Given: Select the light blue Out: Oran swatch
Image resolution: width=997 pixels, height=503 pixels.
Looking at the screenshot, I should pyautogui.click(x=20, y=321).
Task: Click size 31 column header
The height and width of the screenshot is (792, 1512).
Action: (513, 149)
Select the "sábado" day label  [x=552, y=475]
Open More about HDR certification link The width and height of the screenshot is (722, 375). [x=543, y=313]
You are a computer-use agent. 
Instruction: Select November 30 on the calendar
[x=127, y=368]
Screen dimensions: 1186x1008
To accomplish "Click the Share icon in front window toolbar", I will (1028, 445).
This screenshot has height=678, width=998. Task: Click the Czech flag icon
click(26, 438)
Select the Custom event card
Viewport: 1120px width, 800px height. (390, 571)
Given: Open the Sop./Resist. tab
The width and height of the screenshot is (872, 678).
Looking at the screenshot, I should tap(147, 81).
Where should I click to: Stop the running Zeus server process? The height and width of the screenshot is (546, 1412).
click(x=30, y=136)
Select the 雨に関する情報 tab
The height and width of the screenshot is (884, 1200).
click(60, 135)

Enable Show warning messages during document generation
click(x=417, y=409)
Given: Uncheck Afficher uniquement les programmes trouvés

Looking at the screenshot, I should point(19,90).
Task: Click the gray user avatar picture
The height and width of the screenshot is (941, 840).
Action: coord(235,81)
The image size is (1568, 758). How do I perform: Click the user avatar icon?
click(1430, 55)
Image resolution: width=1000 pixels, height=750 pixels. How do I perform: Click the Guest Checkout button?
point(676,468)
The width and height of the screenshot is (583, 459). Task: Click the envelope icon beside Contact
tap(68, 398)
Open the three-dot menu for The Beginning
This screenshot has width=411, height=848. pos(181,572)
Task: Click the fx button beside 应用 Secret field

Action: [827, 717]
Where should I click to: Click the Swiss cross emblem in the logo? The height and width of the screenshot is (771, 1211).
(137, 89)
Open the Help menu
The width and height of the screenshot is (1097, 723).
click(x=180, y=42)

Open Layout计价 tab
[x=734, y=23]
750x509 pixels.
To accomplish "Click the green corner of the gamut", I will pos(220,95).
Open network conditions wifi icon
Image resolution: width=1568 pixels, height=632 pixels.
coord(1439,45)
—————
> [YOUR ASSIGNMENT]: Nothing in the material should be left out; output it exactly.

> [ANSWER FOR THIS EXERCISE]:
Given: Select the light blue Out: Oran swatch
Image resolution: width=997 pixels, height=503 pixels.
Looking at the screenshot, I should pyautogui.click(x=20, y=321).
Task: Click size 31 column header
The height and width of the screenshot is (792, 1512).
Action: (513, 149)
Select the "sábado" day label  [x=552, y=475]
Open More about HDR certification link The width and height of the screenshot is (722, 375). [x=543, y=313]
You are a computer-use agent. 
Instruction: Select November 30 on the calendar
[x=127, y=368]
Screen dimensions: 1186x1008
To accomplish "Click the Share icon in front window toolbar", I will (1028, 445).
This screenshot has height=678, width=998. Task: Click the Czech flag icon
click(26, 438)
Select the Custom event card
Viewport: 1120px width, 800px height. (390, 571)
Given: Open the Sop./Resist. tab
The width and height of the screenshot is (872, 678).
Looking at the screenshot, I should tap(147, 81).
Where should I click to: Stop the running Zeus server process? The height and width of the screenshot is (546, 1412).
click(x=30, y=136)
Select the 雨に関する情報 tab
The height and width of the screenshot is (884, 1200).
click(60, 135)

Enable Show warning messages during document generation
click(x=417, y=409)
Given: Uncheck Afficher uniquement les programmes trouvés

Looking at the screenshot, I should point(19,90).
Task: Click the gray user avatar picture
The height and width of the screenshot is (941, 840).
Action: coord(235,81)
The image size is (1568, 758). How do I perform: Click the user avatar icon?
click(1430, 55)
Image resolution: width=1000 pixels, height=750 pixels. How do I perform: Click the Guest Checkout button?
point(676,468)
The width and height of the screenshot is (583, 459). Task: Click the envelope icon beside Contact
tap(68, 398)
Open the three-dot menu for The Beginning
This screenshot has width=411, height=848. pos(181,572)
Task: Click the fx button beside 应用 Secret field

Action: [827, 717]
Where should I click to: Click the Swiss cross emblem in the logo? The height and width of the screenshot is (771, 1211).
(137, 89)
Open the Help menu
The width and height of the screenshot is (1097, 723).
click(x=180, y=42)

Open Layout计价 tab
[x=734, y=23]
750x509 pixels.
To accomplish "Click the green corner of the gamut", I will pos(220,95).
Open network conditions wifi icon
Image resolution: width=1568 pixels, height=632 pixels.
coord(1439,45)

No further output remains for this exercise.